* _Task to carry out_: Edit the rows that open with the line containing "Where should I" and close with the line containing "Looking at the", replacing "activity bar" with "side bar" and leaving everything else unchanged. Return only those lines.

* _Records shown_:

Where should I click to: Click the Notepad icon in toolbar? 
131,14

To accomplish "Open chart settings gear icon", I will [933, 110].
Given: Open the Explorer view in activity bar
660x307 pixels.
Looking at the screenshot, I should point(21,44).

* * *

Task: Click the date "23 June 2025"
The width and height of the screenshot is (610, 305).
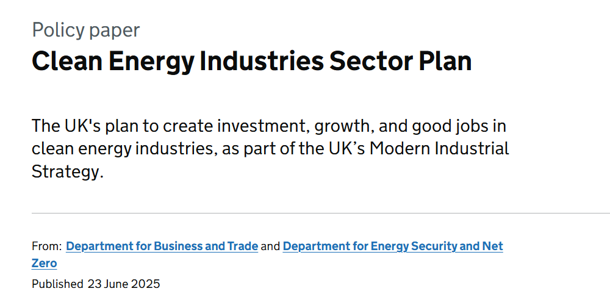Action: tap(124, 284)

* _Response to the task_:
Where should I click to: Click the Notepad icon in toolbar? 
131,14

To accomplish "Open chart settings gear icon", I will [933, 110].
Given: Open the Explorer view in side bar
660x307 pixels.
Looking at the screenshot, I should point(21,44).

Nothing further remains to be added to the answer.